29 March 2014

US University Science: The Shopping Mall Model

Posted on by Lambert Strether
 
Lambert here: The comparison is hardly fair to shopping malls. Many retail positions pay just as well or better than adjunct professorships.

By Paula Stephan, Professor of Economics at the Andrew Young School of Policy Studies, Georgia State University; Research Associate, NBER. Originally published at VoxEU.

Universities have relied heavily on federal funds for research for many years. Yet, since 2005, federal funds have been flat in real terms, with the exception of funds received through the American Recovery and Reinvestment Act (ARRA). More importantly, the hope for a substantial increase in federal funds is dim. At the same time, public research institutions such as the University of California Berkeley, the University of Michigan, and the University of Wisconsin, face the added challenge that funds from state governments for higher education have been flat or have declined in recent years and are likely to remain low.
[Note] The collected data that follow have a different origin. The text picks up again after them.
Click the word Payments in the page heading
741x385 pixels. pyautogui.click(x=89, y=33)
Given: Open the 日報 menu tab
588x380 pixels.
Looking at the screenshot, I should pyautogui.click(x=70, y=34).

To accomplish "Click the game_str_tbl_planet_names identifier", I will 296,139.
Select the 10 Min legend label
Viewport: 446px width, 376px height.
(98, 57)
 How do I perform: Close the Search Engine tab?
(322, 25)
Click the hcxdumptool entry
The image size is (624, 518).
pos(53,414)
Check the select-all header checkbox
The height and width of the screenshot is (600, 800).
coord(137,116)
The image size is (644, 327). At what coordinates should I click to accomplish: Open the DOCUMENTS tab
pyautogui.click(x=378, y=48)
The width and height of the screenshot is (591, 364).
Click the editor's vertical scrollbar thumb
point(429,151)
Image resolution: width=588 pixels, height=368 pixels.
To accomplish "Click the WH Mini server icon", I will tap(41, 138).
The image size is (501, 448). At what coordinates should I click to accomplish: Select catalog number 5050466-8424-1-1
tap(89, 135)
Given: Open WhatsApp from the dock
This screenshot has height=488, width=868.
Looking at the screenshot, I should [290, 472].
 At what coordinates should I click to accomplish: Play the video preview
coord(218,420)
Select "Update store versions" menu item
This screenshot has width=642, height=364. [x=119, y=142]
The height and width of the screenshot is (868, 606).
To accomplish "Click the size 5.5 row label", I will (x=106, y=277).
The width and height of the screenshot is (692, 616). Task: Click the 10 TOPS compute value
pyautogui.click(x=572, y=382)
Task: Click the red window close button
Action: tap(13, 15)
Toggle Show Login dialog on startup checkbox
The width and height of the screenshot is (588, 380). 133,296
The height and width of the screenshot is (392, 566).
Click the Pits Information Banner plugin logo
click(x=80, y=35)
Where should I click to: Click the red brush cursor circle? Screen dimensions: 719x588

The economic rationale for governments to invest in university research was laid out more than 60 years ago by Kenneth Arrow (1962) and Richard Nelson (1959). It rests on the understanding that knowledge has properties of what economists call a public good in the sense that once research findings are made public it is difficult to exclude others from their use, and that research findings are not depleted when shared. Economists have gone to considerable lengths to show that, if left to the private sector, society would underinvest in public goods. An additional rationale is that research, especially basic research, is inherently risky and society has a tendency to underinvest in risky research without government support (Arrow 1962). Last but not least is the role that research plays in economic growth (Romer 1990).